Sans « bonne maire », un goût amer
C’était il y a presque un an. Au lendemain de l’annonce par le socialiste Benoît Payan de sa mise en retrait au sein du Printemps marseillais, la future sénatrice Marie-Arlette Carlotti, de passage à la « fédé » du PS pour la présentation de son dernier livre, lui avait écrit cette dédicace : « Pour réaliser nos rêves, il faut parfois plus de temps. » Le livre s’appelait Les naufrageurs. Avec comme sous-titre : « A Marseille, ils sont encore là ».
Moins de six mois après son élection à la tête de la 2ème ville de France, l’écolo Michèle Rubirola (EELV), elle, n’est déjà plus là… comme maire même si, présidente de l’AP-HM (Hôpitaux de Marseille), elle s’apprête à devenir première adjointe en charge de la santé. Benoît Payan s’apprête, lui, à la remplacer. Avec l’aval de Samia Ghali, l’ex-sénatrice PS, l’influente deuxième adjointe qui, le 4 juillet dernier, avait permis, par son ralliement, la victoire du Printemps marseillais.
« C’était annoncé »
Comme on est à Marseille et que Samia Ghali se partage entre les quartiers nord et le Roucas Blanc, elle explique, à La Provence, son soutien au prochain maire de Marseille en parlant de contrat : « Le Printemps marseillais a choisi Benoit Payan. Quant à moi, le contrat que j’ai passé le 4 juillet, je l’ai passé avec le Printemps marseillais. J’honorerai ce contrat pour permettre de répondre aux attentes des Marseillais. » Plus prosaïquement, il se murmure qu’en échange il y aurait peut-être dans la balance la tête de la liste de gauche pour les élections départementales qui se profilent en juin. En coulisse et en haut lieu à la ville, ça ironise sec : « On ne peut pas avoir un poison pendant tout le mandat au conseil municipal…», souligne un cadre.
+++++
_CONSIGNE_:
Dans le texte fourni, quel est le titre du dernier livre de Marie-Arlette Carlotti ?

(Données enregistrées)
+++++
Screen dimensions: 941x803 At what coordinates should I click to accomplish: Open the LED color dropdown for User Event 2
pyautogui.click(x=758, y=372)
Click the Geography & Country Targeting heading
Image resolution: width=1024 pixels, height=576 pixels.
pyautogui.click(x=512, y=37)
+++++
_RÉPONSE ATTENDUE_:
Les naufrageurs